The Boston Herald on the purported link between violent video games and real-life violence:
President Trump used the shooting in Parkland, Florida, to convene a group at the White House last week to discuss the possible nexus between violent video games and actual violence, despite the lack of conclusive evidence that such a nexus exists. No less an authority than the U.S. Supreme Court said in 2011 there is no “compelling” link.
And talk about going from the trivial to the titanic — the video game meeting was on the same day the president said he will meet for direct talks with the repressive leader of nuclear-armed North Korea. Hey, the president gets to pick his priorities — and it seems that in addition to meeting with Little Rocket Man one of his main goals is shifting the focus away from gun control to other “causes” of school violence.
The president is not alone in his concern about the impact of violent video games on young people. President Obama raised similar concerns when he was in office.
But even if the research were on Trump’s side — then what?
In that landmark Supreme Court case overturning a California law in 2011 the high court declared that video games represent a form of speech protected under the First Amendment, and said California couldn’t carve out a violence exemption. We realize this president doesn’t have much use for the First Amendment, but even he doesn’t have the power to wipe “Call of Duty” or “Grand Theft Auto” off store shelves.
And so what the meeting amounted to was a gripe-fest — a distraction from Trump’s own mixed messages on gun control. It was also a sop to folks like National Rifle Association head Wayne LaPierre, who has famously castigated entertainment companies for inciting violence.

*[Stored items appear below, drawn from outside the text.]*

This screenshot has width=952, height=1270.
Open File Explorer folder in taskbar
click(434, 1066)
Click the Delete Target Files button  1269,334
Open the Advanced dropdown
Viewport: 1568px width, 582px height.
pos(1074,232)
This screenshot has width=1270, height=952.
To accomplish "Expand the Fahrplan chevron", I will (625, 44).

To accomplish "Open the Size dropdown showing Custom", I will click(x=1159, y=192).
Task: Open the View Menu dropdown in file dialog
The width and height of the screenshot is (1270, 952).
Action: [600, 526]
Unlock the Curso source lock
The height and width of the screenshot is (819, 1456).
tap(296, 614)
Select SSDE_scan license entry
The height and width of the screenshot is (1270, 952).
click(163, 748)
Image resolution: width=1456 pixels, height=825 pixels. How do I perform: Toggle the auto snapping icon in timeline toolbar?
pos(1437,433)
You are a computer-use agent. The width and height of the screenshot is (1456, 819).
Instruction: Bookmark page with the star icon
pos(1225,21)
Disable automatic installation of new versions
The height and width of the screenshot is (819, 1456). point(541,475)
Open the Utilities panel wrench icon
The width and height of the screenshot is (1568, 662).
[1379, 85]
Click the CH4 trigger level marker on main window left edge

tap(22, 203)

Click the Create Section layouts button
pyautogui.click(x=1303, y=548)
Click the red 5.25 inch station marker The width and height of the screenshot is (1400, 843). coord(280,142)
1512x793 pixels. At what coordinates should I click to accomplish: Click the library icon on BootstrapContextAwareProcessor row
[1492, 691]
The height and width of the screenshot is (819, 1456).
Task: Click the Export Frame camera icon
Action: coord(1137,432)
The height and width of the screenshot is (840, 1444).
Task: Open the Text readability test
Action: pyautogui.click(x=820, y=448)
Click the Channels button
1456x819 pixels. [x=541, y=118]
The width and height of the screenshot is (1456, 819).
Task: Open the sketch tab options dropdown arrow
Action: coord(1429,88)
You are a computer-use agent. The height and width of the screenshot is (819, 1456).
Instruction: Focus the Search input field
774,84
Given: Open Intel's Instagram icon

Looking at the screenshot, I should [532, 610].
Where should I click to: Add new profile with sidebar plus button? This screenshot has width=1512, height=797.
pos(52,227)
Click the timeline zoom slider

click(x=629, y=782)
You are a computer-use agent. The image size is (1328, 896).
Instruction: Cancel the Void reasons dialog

In other words, it was a waste of time.
The Richmond Times-Dispatch on the rise of fake video:
If you thought fake news was bad, better hold on to your hat. It’s only going to get worse.
The New York Times reports that technology has advanced to the point that, with some off-the-web software and a little effort, people can now create fake videos. They are not yet sophisticated enough to fool the careful observer, but that will change. Once, it took a huge Hollywood studio to create a clip of Forrest Gump shaking hands with John F. Kennedy. Soon anyone will be able to do it in her basement.
This means that in the near future it will be possible to create, say, a video clip that seems to show a political candidate confessing to murder, or kicking a puppy, or doing something even worse, like rooting for the Dallas Cowboys.
Most people probably will use the technology the way they use face-swapping apps now: to post funny things on social media. But others could cause a great deal of mayhem. Imagine a candidate for the state legislature having to prove, say, that he never threw up in a strip club when a video purports to show him doing just that.
The potential for havoc is huge. Still, there is an upside: Fake videos, like fake news generally, could renew interest in epistemology: the study of knowledge — of how we know what we know and whether we are justified in knowing it. This isn’t to say dollar stores will start selling T-shirts of Edmund Husserl and Willard V.O. Quine. But optimistically, a few philosophy professors might want to get ready for their close-up.